This is an open-access article distributed under the terms of the Creative Commons Attribution-Non Commercial-No Derivatives License 4.0 (CCBY-NC-ND), where it is permissible to download and share the work provided it is properly cited. The work cannot be changed in any way or used commercially without permission from the journal.

BACKGROUND: Ventral and umbilical hernias present a unique challenge to surgeons caring for postpartum patients with diastasis of the rectus abdominis muscle (DRAM) who are undergoing abdominoplasty. Midline umbilical hernia repair without DRAM plication increases the risk of recurrence, whereas traditional open hernia techniques, especially in combination with abdominoplasty, undermine both peripheral and central umbilical vascular supplies. We review our experience with this novel, tension-free, pedicle-preserving, umbilical hernia repair and umbilicoplasty technique used during abdominoplasty.

METHODS: Patients undergoing combined abdominoplasty, DRAM plications, and umbilical hernia repair (CARP) were reviewed from 2010 to 2019 at a 2-surgeon, esthetic practice. Hernia repairs were performed in conjunction with our colleagues in general surgery (I.G.). Demographic, operative, and outcomes data were assessed. Steps of the technique include: (1) raising the abdominal flap with circumferential umbilical stalk dissection; (2) a 6-cm vertical celiotomy is made caudal or cephalad to the umbilicus; (3) hernia reduction is performed; (4) intraperitoneal hernia repair with running polydioxanone suture, incorporating the base of the umbilical stalk; (5) closure of the celiotomy site; (6) plication of the DRAM with running or interrupted polydioxanone suture which removes tension from the repair; and (7) completion of abdominoplasty.

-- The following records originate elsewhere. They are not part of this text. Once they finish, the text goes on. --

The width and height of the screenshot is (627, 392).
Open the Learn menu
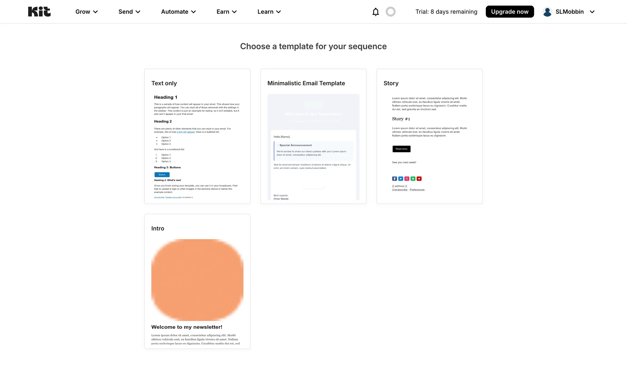pos(269,12)
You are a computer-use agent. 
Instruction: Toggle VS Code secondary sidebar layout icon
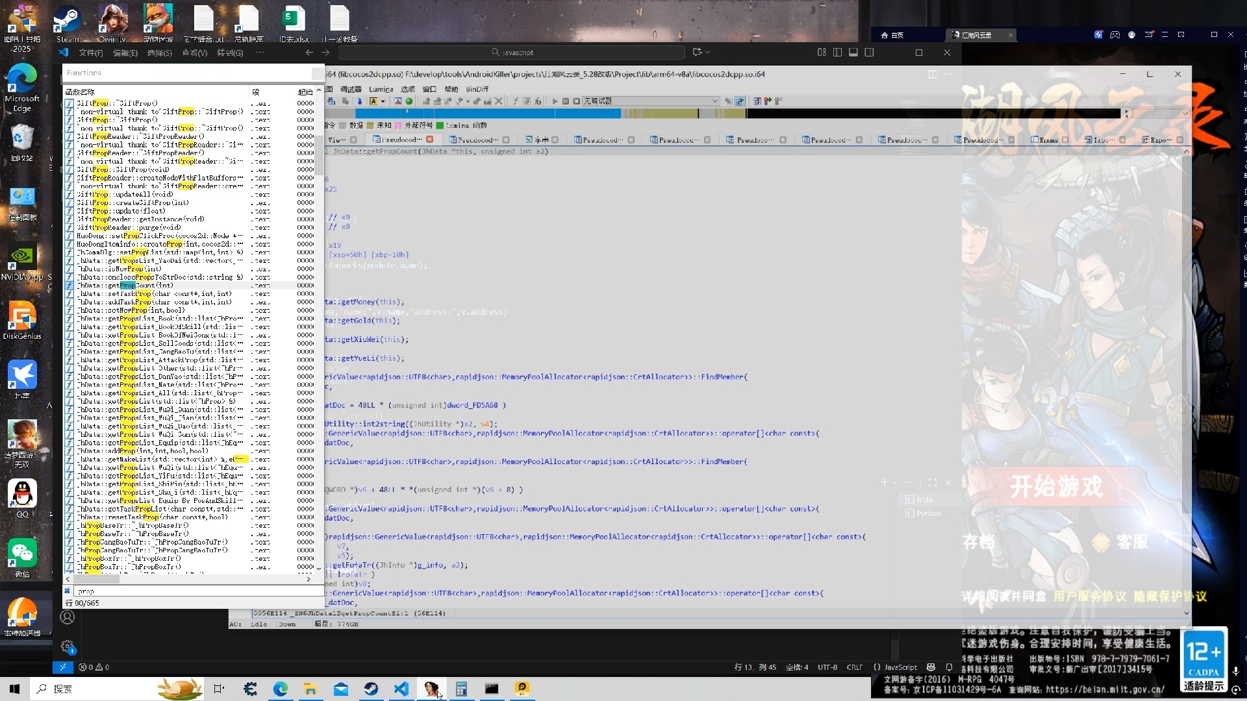[870, 53]
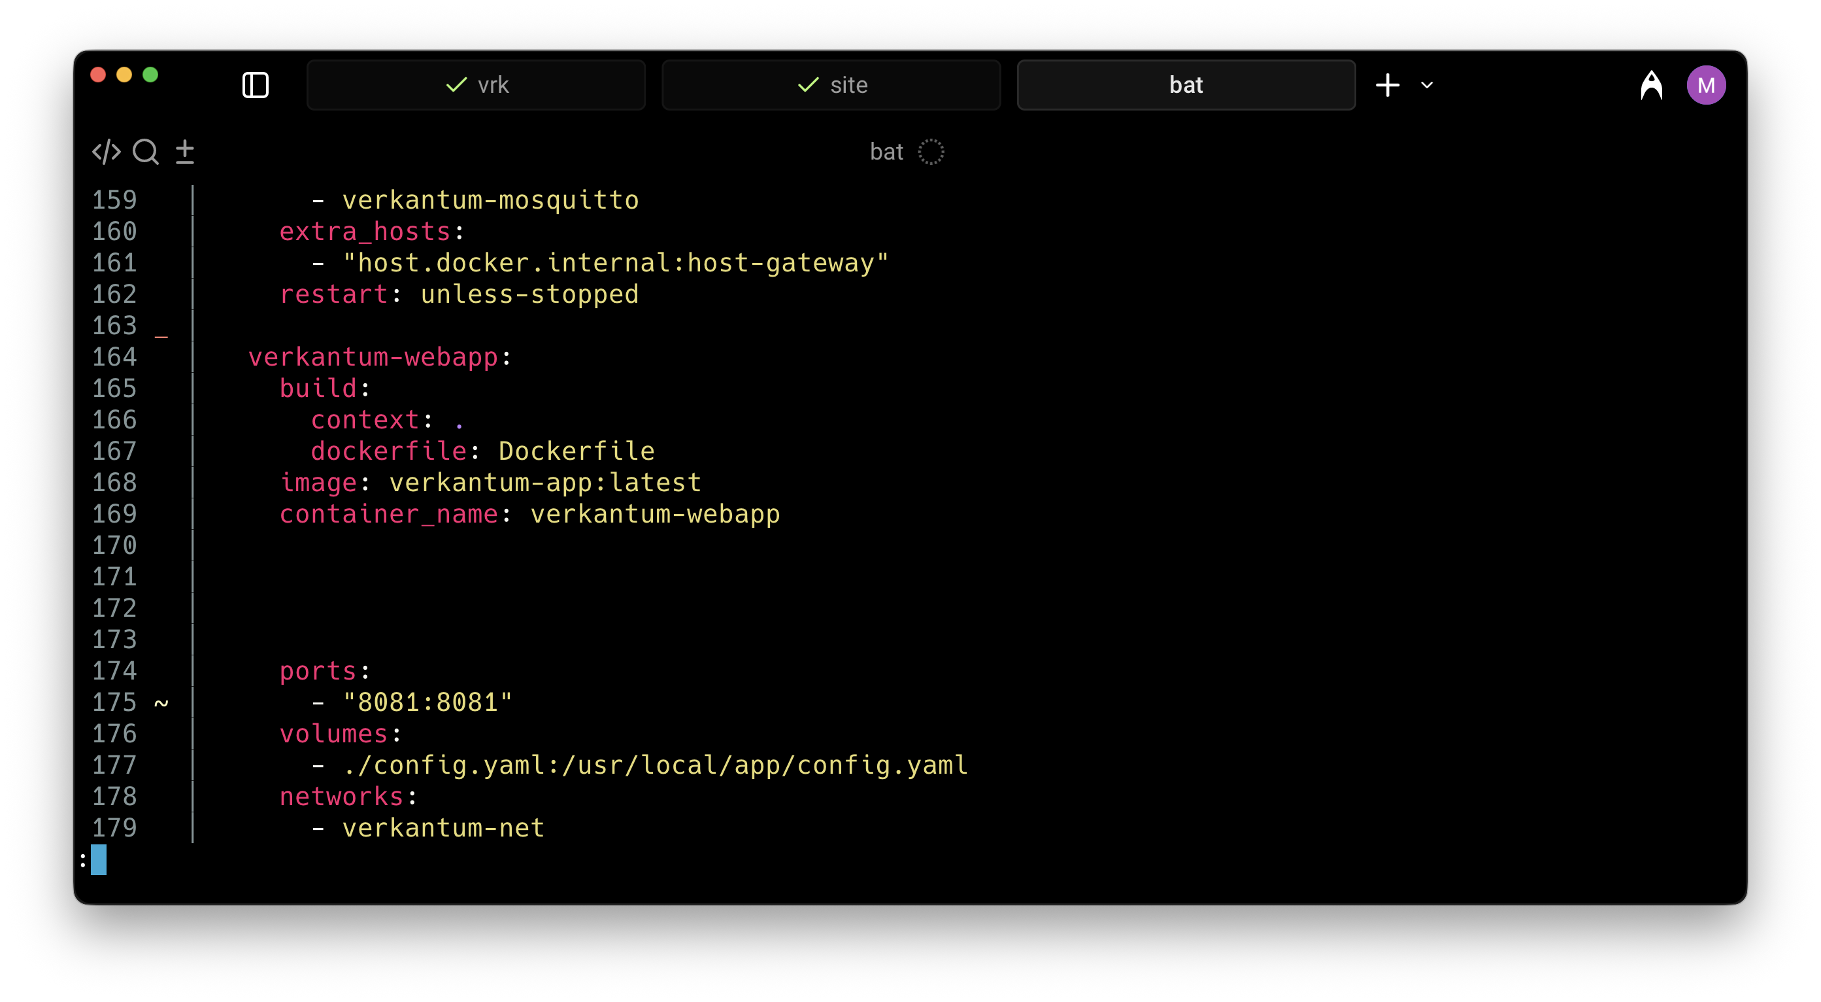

RESULTS: A total of n = 72 patients were included. The average patient demographic was a 39.1- ± 10.5-year-old multiparous female, body mass index 20.9 ± 7.0, with ≥1 previous abdominal/pelvic surgery (57.0%). The most common previous abdominal surgery was cesarean delivery (43.1%). Five patients had prior umbilical/ventral hernia repairs who presented with recurrence. At 5 years of follow-up, postoperatively, no hernia recurrences occurred. Other complications included 2 (2.7%) cases of delayed healing along the abdominoplasty incision line treated with local wound, 1 (1.4%) case of cellulitis treated with antibiotics, and 1 (1.4%) case of pulmonary embolism treated with anticoagulation. The addition of hernia repair and umbilicoplasty added an average of 14 minutes to our traditional abdominoplasty with DRAM plication procedure time.

CONCLUSION: The CARP procedure is a safe alternative to traditional umbilical/ventral hernia repair and can be performed during standard abdominoplasties with DRAM plication. It adds minimal additional time to traditional abdominoplasty procedures and has a low complication profile complimented by its tension-free design without requiring a mesh.